(Entries on target coordinates)
————————

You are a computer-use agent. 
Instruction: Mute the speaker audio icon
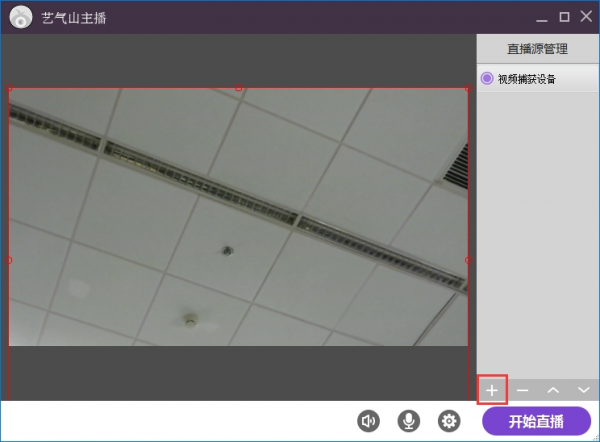(x=368, y=421)
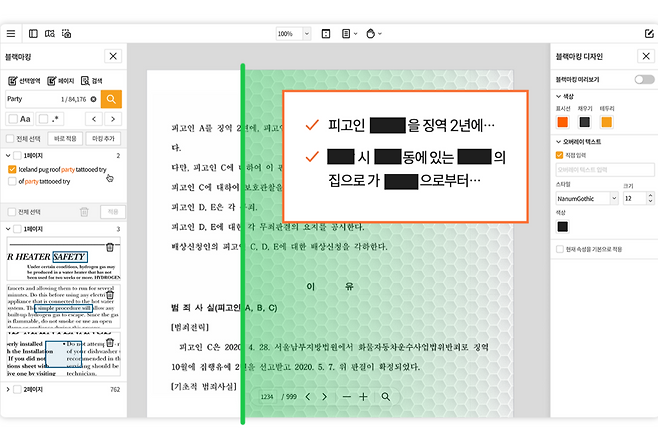
Task: Select the hand pan tool in top toolbar
Action: (x=373, y=34)
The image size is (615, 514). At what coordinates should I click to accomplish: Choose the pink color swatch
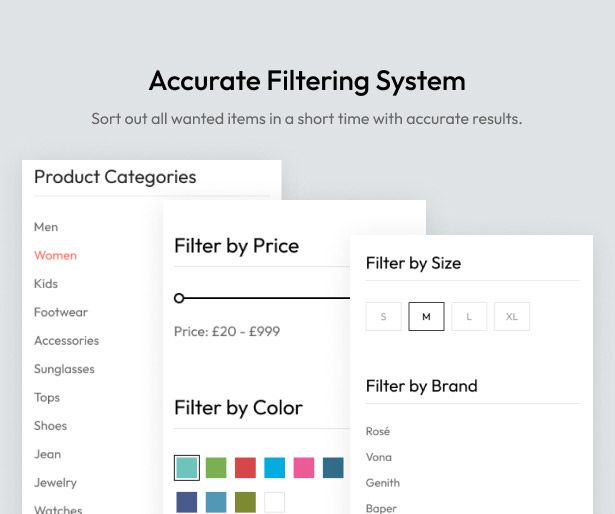[304, 467]
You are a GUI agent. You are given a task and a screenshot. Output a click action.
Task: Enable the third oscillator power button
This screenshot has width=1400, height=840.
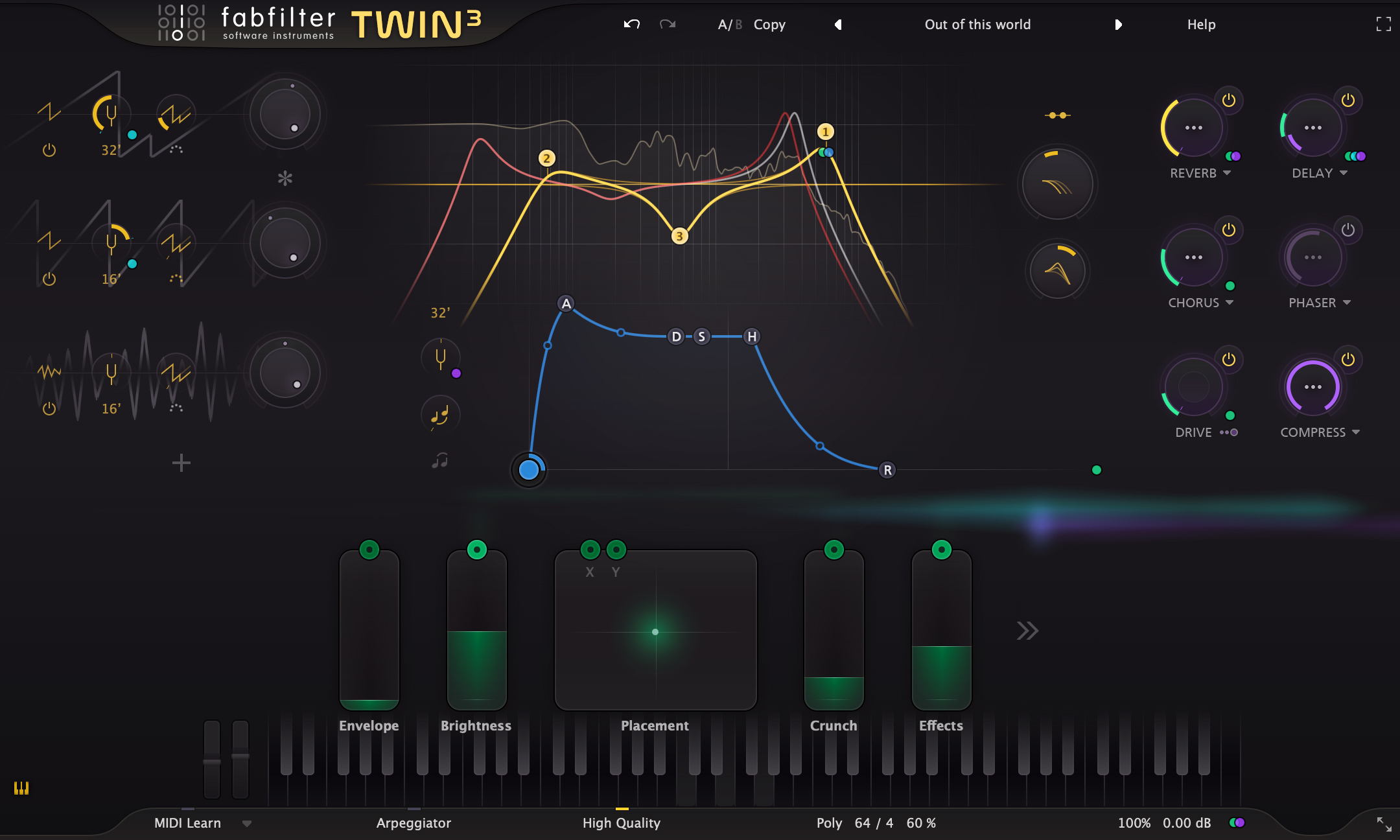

————————

What to work on ▸
Change every "screenshot" to "screen image" throughout the rows above, keeping everything else the same, and leave the pictures out of your answer.

Exercise result ▸
You are a computer-use agent. 
Instruction: Mute the speaker audio icon
(x=368, y=421)
Task: Select the hand pan tool in top toolbar
Action: (x=373, y=34)
The image size is (615, 514). At what coordinates should I click to accomplish: Choose the pink color swatch
[304, 467]
You are a GUI agent. You are given a task and a screen image. Output a click action.
Task: Enable the third oscillator power button
This screen image has width=1400, height=840.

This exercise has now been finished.